### Task statement
Restate all of the data precisely, omitting nothing.

#####

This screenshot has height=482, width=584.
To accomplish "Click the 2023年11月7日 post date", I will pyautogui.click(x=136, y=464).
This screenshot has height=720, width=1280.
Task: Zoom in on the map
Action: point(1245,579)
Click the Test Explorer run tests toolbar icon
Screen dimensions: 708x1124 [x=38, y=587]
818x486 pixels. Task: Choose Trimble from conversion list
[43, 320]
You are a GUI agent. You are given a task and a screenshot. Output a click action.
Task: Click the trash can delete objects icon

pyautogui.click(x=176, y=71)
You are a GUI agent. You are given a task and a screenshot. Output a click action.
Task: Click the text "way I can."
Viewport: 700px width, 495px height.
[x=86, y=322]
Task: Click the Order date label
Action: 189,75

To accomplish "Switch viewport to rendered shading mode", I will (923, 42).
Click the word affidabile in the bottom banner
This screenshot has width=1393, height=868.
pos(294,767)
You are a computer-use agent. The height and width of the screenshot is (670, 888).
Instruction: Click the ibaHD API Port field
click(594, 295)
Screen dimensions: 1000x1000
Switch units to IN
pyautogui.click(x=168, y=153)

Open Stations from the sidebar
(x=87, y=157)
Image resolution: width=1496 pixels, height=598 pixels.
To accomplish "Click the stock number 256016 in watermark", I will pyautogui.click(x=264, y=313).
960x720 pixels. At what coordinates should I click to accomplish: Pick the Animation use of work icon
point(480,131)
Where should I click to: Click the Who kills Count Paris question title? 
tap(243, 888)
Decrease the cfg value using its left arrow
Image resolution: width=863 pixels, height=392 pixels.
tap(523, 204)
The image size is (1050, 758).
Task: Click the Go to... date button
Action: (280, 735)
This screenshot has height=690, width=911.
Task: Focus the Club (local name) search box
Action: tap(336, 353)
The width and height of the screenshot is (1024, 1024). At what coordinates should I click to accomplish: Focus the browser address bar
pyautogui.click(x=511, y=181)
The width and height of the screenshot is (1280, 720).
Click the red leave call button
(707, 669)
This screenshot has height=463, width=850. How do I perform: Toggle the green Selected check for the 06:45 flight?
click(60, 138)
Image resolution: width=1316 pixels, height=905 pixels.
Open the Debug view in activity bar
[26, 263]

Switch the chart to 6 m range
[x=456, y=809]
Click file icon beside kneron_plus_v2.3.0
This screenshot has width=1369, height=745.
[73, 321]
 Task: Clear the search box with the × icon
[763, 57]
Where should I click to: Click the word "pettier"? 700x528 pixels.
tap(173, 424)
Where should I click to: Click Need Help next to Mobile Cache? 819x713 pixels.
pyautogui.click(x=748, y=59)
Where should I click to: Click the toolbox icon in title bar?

#####

### Solution to the problem
This screenshot has height=482, width=584.
To accomplish "Click the 2023年11月7日 post date", I will pyautogui.click(x=136, y=464).
This screenshot has height=720, width=1280.
Task: Zoom in on the map
Action: point(1245,579)
Click the Test Explorer run tests toolbar icon
Screen dimensions: 708x1124 [x=38, y=587]
818x486 pixels. Task: Choose Trimble from conversion list
[43, 320]
You are a GUI agent. You are given a task and a screenshot. Output a click action.
Task: Click the trash can delete objects icon

pyautogui.click(x=176, y=71)
You are a GUI agent. You are given a task and a screenshot. Output a click action.
Task: Click the text "way I can."
Viewport: 700px width, 495px height.
[x=86, y=322]
Task: Click the Order date label
Action: 189,75

To accomplish "Switch viewport to rendered shading mode", I will (923, 42).
Click the word affidabile in the bottom banner
This screenshot has width=1393, height=868.
pos(294,767)
You are a computer-use agent. The height and width of the screenshot is (670, 888).
Instruction: Click the ibaHD API Port field
click(594, 295)
Screen dimensions: 1000x1000
Switch units to IN
pyautogui.click(x=168, y=153)

Open Stations from the sidebar
(x=87, y=157)
Image resolution: width=1496 pixels, height=598 pixels.
To accomplish "Click the stock number 256016 in watermark", I will pyautogui.click(x=264, y=313).
960x720 pixels. At what coordinates should I click to accomplish: Pick the Animation use of work icon
point(480,131)
Where should I click to: Click the Who kills Count Paris question title? 
tap(243, 888)
Decrease the cfg value using its left arrow
Image resolution: width=863 pixels, height=392 pixels.
tap(523, 204)
The image size is (1050, 758).
Task: Click the Go to... date button
Action: (280, 735)
This screenshot has height=690, width=911.
Task: Focus the Club (local name) search box
Action: tap(336, 353)
The width and height of the screenshot is (1024, 1024). At what coordinates should I click to accomplish: Focus the browser address bar
pyautogui.click(x=511, y=181)
The width and height of the screenshot is (1280, 720).
Click the red leave call button
(707, 669)
This screenshot has height=463, width=850. How do I perform: Toggle the green Selected check for the 06:45 flight?
click(60, 138)
Image resolution: width=1316 pixels, height=905 pixels.
Open the Debug view in activity bar
[26, 263]

Switch the chart to 6 m range
[x=456, y=809]
Click file icon beside kneron_plus_v2.3.0
This screenshot has width=1369, height=745.
[73, 321]
 Task: Clear the search box with the × icon
[763, 57]
Where should I click to: Click the word "pettier"? 700x528 pixels.
tap(173, 424)
Where should I click to: Click Need Help next to Mobile Cache? 819x713 pixels.
pyautogui.click(x=748, y=59)
Where should I click to: Click the toolbox icon in title bar?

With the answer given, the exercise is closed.